La limitazione delle misure cautelari
Il secondo quesito modifica le cosiddette “misure cautelari”, i provvedimenti che un giudice può disporre su una persona non ancora condannata (arresti domiciliari, custodia in carcere o in un luogo di cura). Il quesito referendario si propone di modificare l’articolo 274 del codice di procedura penale, riducendo le specifiche solo a casi di estremo e concreto pericolo che l’indagato possa commettere reati con l’uso di armi, con la criminalità organizzata o contro l’ordine costituzionale.
Per i sostenitori del sì, la modifica attenuerebbe l’aumento costante negli anni di un provvedimento che dovrebbe essere un’eccezione. Secondo i sostenitori del no, allo stato attuale le possibilità sono già opportunamente circoscritte. E una loro ulteriore limitazione comporterebbe un rischio per la sicurezza dei cittadini.
La separazione delle funzioni tra magistrati
Il terzo quesito è forse il più discussio: la separazione delle carriere tra magistrati giudicanti e requirenti. I primi svolgono la funzione di giudice, i secondi corrispondono ai pubblici ministeri, quindi all’accusa. Entrambi ad oggi seguono lo stesso percorso formativo e possono cambiare funzione fino a quattro volte. Il referendum vuole eliminare a monte la possibilità per giudici e pm di cambiare.
Per i favorevoli, il referendum garantirebbe una maggiore imparzialità dei giudici. Secondo i sostenitori del no, la magistratura dovrebbe essere un corpo unico e quindi non è possibile imporre una separazione definitiva, all’inizio della carriera, tra le funzioni requirenti e giudicanti.
La valutazione dei magistrati
Il quarto punto è sulle modalità con cui viene valutata la professionalità dei magistrati. Ogni quattro anni i magistrati ricevono una valutazione del loro operato dai consigli giudiziari, organi “ausiliari” del Csm composti “togati” e da “laici” (avvocati e professori universitari). Attualmente, solo i “togati” partecipano attivamente al processo di valutazione, mentre i “laici” sono esclusi, e il referendum chiede che anche i laici possano partecipare.
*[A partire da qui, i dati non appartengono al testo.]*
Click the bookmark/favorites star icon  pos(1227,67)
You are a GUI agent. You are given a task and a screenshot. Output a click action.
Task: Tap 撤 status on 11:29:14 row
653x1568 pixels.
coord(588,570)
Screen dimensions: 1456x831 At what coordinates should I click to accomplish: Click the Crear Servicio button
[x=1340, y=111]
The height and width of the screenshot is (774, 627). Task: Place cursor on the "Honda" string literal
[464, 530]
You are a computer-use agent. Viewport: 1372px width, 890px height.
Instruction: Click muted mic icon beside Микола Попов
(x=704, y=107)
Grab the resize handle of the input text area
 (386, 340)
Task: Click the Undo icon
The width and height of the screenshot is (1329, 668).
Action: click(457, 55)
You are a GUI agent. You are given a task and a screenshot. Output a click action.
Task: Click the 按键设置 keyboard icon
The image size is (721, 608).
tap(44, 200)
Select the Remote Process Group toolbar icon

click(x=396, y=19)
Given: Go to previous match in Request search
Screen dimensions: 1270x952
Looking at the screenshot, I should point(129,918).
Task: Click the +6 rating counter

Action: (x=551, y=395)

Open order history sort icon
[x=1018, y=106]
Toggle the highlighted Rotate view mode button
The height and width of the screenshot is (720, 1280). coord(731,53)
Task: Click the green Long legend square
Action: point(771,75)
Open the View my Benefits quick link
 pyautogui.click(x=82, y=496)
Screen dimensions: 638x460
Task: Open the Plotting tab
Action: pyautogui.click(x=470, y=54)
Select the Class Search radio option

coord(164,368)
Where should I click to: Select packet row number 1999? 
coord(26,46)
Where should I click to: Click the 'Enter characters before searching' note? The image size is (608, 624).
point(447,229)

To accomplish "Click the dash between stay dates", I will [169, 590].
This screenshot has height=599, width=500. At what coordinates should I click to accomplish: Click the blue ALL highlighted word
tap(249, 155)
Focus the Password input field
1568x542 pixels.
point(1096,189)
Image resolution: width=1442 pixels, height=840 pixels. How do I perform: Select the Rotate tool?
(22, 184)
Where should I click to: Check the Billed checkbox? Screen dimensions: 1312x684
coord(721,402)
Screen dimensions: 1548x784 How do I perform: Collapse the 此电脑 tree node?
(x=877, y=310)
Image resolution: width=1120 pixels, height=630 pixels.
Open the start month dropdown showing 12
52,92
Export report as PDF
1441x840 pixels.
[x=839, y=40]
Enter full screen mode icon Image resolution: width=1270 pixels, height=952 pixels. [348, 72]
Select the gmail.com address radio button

Il fronte del sì ritiene la modifica una via per attenuare il peso delle correnti; mentre il no sostiene che la questione debba essere risolta per via legislativa e non referendaria. Anche perché il quesito potrebbe rischiare di dar vita a situazioni in cui avvocati e magistrati possano ingraziarsi tra loro.
Le firme per candidarsi al Csm
L’ultimo quesito è sulle modalità con cui i magistrati possono candidarsi al Csm. Al momento, servono almeno 25 (e massimo 50) firme raccolte tra altri magistrati. Il quesito chiede di abrogare quest’obbligo, facilitando quindi le procedure.
Secondo i sostenitori del sì, sarebbe un grosso passo verso l’attenuazione delle correnti. Per i contrari è logico che nella magistratura, come in ogni altro concorso elettorale, un candidato parta da una base di consenso minima.